A couple of years later, I came to know a family who lived near the shelter. When I went to see them, which was often, I would think about stopping by to see if the priest had changed his mind. I didn’t though, because I suspected he hadn’t.
“Let me tell you about the rich. They are different than you and me.” – F. Scott Fitzgerald
In your face. That’s where the money is. Parading, sashaying, and proclaiming, right there in public, showing itself off to the locals and the tourists and the poorest of Oaxaca’s poor, the indigenous refugees from impoverished mountain towns who survive by peddling trinkets to tourists.
On weekend evenings, the teenaged quinceañeras dressed like Vegas showgirls and the slick, rich novios from Mexico City or Monterrey disgorge themselves from Oaxaca’s grand Dominican temple, Santo Domingo de Guzmán, to celebrate their passage into adulthood or their society-page marriage with ostentatious displays worthy of the cheesiest of telenovelas. Tuxedos, gowns, stilettos, pomades. Fireworks. Mescal. Mariachis. Troupes of costumed folk dancers and athletic stilt walkers.

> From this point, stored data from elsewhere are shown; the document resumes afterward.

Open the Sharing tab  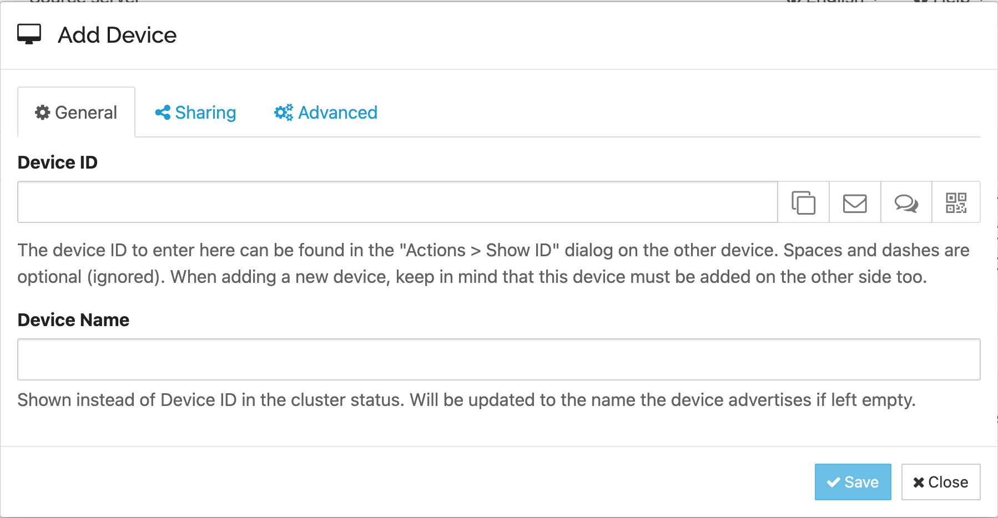click(196, 113)
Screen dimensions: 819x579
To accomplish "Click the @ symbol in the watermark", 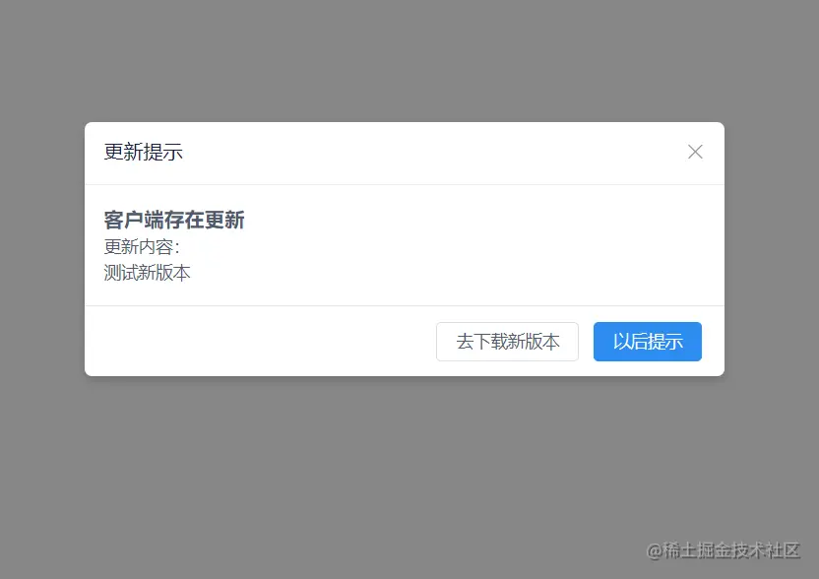I will click(x=654, y=551).
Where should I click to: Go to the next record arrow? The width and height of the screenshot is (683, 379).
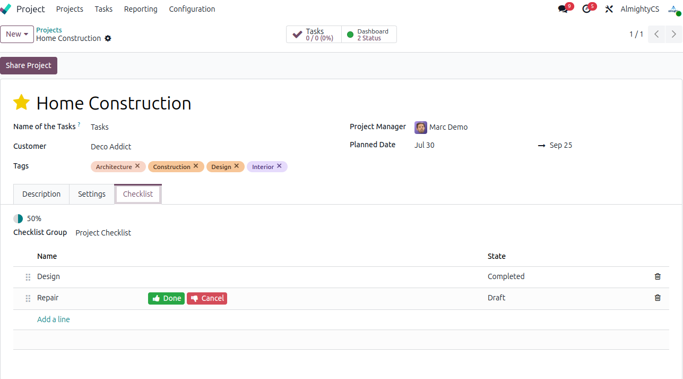tap(673, 34)

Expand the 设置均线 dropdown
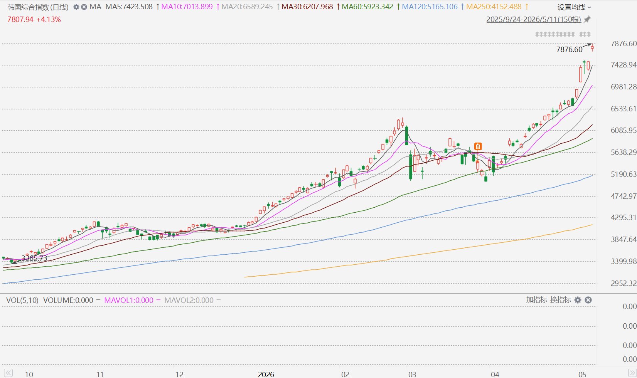coord(574,7)
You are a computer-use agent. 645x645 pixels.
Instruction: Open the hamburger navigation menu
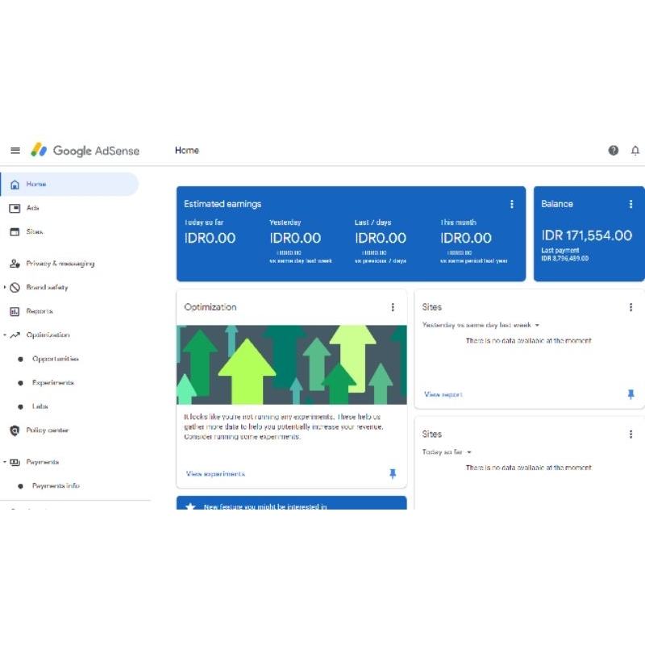[x=15, y=150]
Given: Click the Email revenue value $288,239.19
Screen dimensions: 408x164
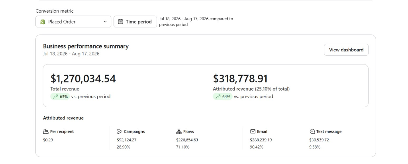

The tourists love it. They pose for selfies with the dancers, a chance to experience “real” Mexican culture. But the celebrants – young men whose arrogance signals “keep your distance” and women whose toned, enhanced bodies broadcast lives of leisure – huddle amongst themselves. They know it’s all a show – and all for show. The self-conscious smiles, the unfelt whoops of joy, the momentary mingling of the moneyed with the un-moneyed.